- Problem details
Each line from the one with "Manage options (217, 2536)" through the last line of the records must be output exactly, both ends included.
---
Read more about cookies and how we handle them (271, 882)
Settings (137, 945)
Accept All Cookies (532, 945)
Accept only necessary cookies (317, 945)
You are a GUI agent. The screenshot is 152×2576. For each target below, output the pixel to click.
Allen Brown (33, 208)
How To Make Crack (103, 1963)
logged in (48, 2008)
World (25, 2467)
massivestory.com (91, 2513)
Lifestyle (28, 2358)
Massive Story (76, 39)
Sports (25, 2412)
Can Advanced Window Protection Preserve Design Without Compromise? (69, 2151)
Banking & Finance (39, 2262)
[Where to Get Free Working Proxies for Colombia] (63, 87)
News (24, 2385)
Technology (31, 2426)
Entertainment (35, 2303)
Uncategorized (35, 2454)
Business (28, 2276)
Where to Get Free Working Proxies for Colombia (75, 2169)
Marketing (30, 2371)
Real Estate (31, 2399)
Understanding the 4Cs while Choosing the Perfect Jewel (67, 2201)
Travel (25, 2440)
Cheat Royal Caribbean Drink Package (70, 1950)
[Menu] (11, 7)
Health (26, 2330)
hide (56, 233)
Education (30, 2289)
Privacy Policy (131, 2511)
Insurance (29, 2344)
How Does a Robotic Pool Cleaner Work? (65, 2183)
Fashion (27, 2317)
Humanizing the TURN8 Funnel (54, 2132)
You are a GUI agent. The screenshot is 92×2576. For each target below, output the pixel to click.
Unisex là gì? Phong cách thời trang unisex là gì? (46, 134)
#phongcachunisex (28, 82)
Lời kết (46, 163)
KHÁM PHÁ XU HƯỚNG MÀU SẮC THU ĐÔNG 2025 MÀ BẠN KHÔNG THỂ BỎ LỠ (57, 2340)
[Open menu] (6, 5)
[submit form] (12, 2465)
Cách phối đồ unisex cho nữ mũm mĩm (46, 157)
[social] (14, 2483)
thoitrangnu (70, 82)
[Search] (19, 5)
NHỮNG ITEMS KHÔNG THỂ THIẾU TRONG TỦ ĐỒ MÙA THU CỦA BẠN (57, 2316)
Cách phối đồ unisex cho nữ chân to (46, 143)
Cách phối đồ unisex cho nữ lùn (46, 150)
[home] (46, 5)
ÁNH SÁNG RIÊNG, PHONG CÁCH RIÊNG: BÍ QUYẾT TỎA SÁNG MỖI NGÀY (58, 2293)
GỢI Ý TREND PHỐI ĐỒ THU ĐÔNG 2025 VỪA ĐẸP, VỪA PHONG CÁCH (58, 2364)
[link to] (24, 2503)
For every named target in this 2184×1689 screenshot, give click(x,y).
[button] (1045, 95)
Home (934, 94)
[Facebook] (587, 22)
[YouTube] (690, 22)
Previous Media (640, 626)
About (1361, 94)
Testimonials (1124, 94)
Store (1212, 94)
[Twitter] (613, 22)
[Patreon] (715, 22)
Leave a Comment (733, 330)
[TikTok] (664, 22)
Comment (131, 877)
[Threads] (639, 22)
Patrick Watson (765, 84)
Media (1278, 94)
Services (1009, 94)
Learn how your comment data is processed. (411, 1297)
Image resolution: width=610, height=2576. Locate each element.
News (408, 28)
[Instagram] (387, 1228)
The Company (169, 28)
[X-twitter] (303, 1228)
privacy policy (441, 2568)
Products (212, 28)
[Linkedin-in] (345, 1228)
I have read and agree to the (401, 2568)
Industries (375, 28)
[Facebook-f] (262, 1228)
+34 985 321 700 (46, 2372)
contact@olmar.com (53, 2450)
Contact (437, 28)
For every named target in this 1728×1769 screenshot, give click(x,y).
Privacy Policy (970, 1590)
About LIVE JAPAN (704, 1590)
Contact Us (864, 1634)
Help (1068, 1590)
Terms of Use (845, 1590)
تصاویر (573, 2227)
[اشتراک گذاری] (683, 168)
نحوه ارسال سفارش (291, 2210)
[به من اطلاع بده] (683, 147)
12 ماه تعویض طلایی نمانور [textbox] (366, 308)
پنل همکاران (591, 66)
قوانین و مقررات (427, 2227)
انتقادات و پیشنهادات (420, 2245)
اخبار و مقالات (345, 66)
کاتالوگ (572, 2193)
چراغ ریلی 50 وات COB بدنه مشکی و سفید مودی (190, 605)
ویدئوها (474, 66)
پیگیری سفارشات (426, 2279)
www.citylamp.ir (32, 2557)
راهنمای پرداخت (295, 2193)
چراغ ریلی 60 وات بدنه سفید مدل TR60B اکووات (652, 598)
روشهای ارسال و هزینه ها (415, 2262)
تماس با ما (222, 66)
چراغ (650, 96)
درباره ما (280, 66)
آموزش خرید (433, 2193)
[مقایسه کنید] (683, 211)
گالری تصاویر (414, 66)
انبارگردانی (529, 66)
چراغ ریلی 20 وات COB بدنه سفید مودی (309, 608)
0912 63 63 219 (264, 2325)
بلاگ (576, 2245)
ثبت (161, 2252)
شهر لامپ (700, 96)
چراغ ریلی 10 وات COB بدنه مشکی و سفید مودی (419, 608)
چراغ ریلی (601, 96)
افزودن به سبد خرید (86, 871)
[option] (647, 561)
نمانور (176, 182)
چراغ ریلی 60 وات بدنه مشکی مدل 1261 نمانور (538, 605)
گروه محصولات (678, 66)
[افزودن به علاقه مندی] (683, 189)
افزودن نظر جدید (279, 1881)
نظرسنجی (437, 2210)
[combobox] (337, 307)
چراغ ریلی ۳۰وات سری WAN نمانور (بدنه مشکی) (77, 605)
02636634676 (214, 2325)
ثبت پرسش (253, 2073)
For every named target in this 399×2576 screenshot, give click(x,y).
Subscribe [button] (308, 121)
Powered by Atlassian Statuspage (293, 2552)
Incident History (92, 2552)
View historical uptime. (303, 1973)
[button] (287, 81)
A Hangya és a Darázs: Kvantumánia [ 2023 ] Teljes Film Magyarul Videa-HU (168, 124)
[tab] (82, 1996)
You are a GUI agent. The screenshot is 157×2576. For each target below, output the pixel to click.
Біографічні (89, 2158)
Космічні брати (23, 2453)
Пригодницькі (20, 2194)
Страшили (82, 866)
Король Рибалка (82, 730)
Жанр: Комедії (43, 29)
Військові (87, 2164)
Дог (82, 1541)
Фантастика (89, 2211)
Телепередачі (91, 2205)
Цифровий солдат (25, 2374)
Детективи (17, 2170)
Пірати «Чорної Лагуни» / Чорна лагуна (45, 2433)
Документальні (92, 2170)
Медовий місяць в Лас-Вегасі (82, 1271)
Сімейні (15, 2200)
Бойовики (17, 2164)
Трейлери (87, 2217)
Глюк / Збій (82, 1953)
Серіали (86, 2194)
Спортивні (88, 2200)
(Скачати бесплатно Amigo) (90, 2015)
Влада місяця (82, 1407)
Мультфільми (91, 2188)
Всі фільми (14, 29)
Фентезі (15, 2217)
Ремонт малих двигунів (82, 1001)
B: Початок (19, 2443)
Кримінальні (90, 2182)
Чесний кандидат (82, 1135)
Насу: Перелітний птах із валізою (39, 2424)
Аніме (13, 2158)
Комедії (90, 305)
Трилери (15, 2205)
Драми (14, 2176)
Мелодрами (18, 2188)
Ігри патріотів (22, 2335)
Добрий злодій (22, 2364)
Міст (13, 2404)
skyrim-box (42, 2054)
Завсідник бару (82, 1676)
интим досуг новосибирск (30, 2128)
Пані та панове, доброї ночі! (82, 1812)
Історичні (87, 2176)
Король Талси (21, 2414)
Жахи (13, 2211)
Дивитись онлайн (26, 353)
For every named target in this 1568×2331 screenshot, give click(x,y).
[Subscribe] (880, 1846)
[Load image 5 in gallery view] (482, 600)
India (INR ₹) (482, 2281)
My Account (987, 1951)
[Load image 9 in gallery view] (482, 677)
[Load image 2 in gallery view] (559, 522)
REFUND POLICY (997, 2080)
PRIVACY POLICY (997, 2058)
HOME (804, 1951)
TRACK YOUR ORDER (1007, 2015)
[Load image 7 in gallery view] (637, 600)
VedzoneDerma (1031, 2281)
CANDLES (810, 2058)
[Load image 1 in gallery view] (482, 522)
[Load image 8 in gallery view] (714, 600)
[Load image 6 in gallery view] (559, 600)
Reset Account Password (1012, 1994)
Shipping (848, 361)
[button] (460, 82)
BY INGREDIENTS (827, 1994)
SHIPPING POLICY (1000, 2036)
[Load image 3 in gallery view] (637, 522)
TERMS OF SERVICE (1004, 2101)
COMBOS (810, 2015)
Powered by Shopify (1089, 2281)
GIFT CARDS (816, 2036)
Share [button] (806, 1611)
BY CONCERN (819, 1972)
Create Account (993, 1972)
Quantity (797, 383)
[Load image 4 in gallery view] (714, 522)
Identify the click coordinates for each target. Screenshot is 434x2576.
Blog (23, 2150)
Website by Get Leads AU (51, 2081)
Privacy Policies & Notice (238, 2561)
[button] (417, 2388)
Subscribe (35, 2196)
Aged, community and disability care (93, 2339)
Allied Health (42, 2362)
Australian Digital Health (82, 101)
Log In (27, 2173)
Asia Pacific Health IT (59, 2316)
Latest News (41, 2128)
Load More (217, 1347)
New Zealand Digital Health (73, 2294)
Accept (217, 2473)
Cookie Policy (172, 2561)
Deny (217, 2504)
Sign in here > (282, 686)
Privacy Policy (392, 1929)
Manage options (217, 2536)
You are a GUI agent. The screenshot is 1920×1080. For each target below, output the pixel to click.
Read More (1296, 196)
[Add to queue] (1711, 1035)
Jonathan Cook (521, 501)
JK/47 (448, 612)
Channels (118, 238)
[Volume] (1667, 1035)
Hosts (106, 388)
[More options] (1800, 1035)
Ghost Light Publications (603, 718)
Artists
---
- Response box
Manage options (217, 2536)
You are a GUI agent. The screenshot is 1920×1080. For each target below, output the pixel to click.
Read More (1296, 196)
[Add to queue] (1711, 1035)
Jonathan Cook (521, 501)
JK/47 (448, 612)
Channels (118, 238)
[Volume] (1667, 1035)
Hosts (106, 388)
[More options] (1800, 1035)
Ghost Light Publications (603, 718)
Artists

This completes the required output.